TO BE DONE: From the lines below, copy only those that contain the string "Task". Case counts, so a line with a different capitalization does not match.

THE DATA:
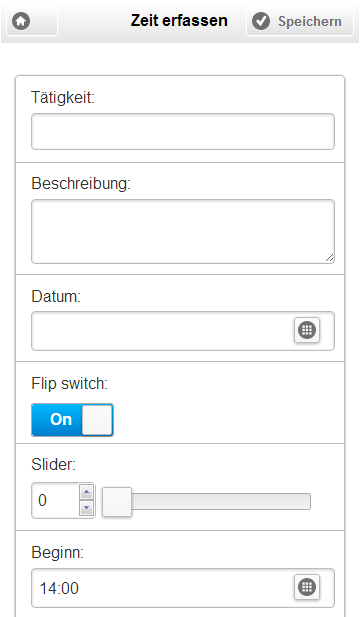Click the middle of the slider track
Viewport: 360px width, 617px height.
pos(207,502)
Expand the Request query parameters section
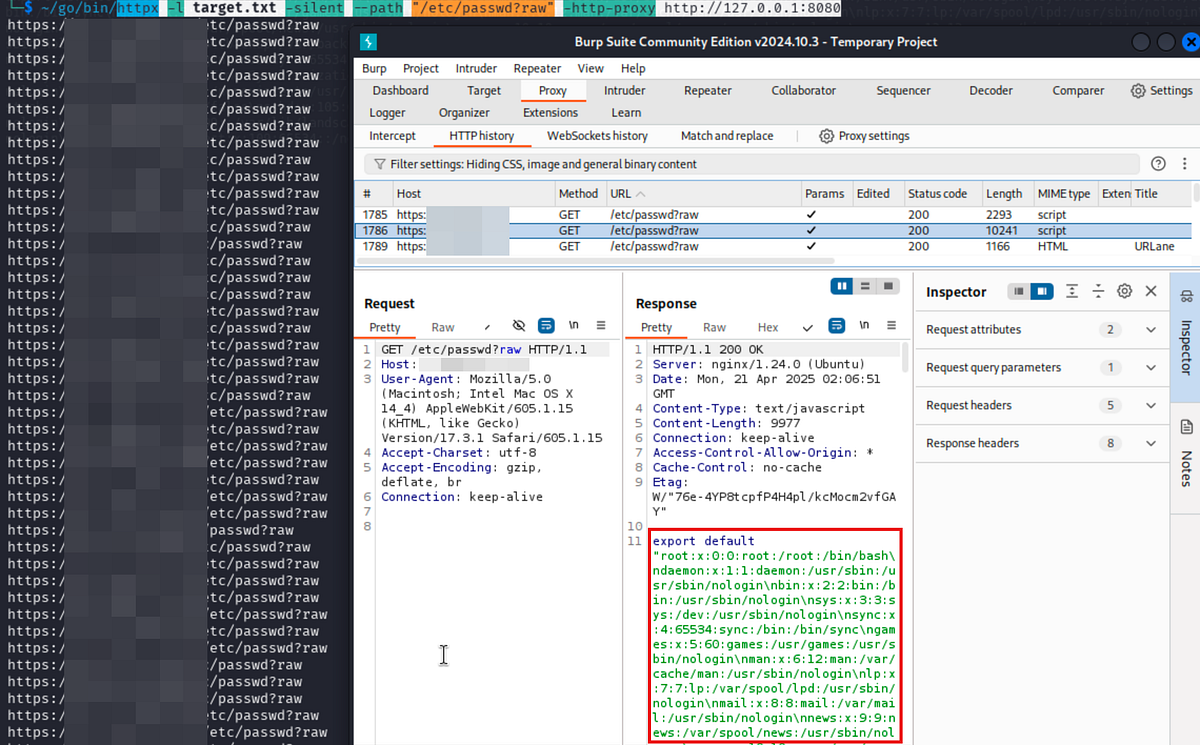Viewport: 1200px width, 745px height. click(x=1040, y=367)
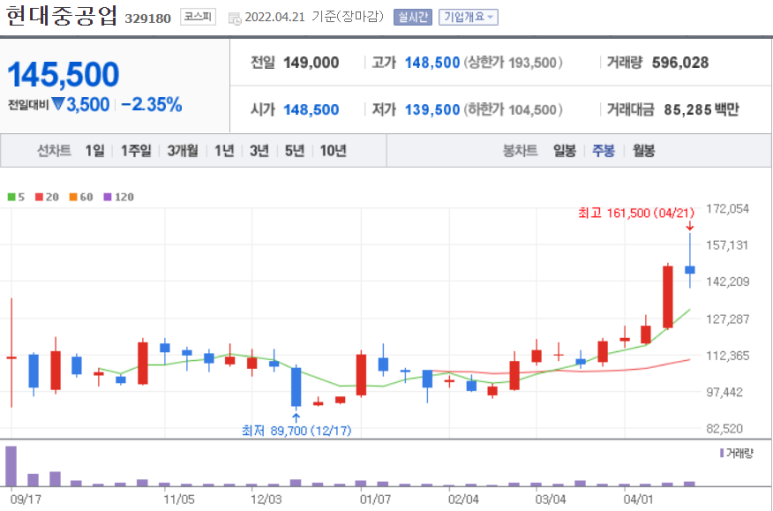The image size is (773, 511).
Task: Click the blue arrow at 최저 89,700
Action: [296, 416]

---

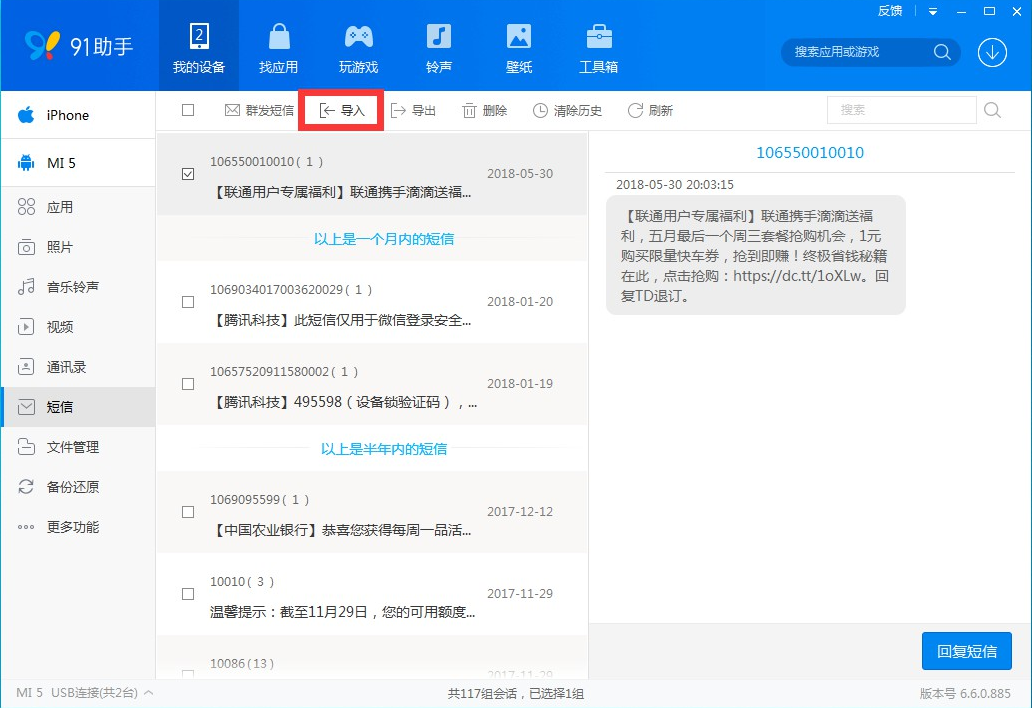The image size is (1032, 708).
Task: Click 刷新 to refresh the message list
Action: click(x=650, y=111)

RESPONSE FOR THIS EXERCISE:
Task: Click the blue arrow at 최저 89,700
Task: Click 刷新 to refresh the message list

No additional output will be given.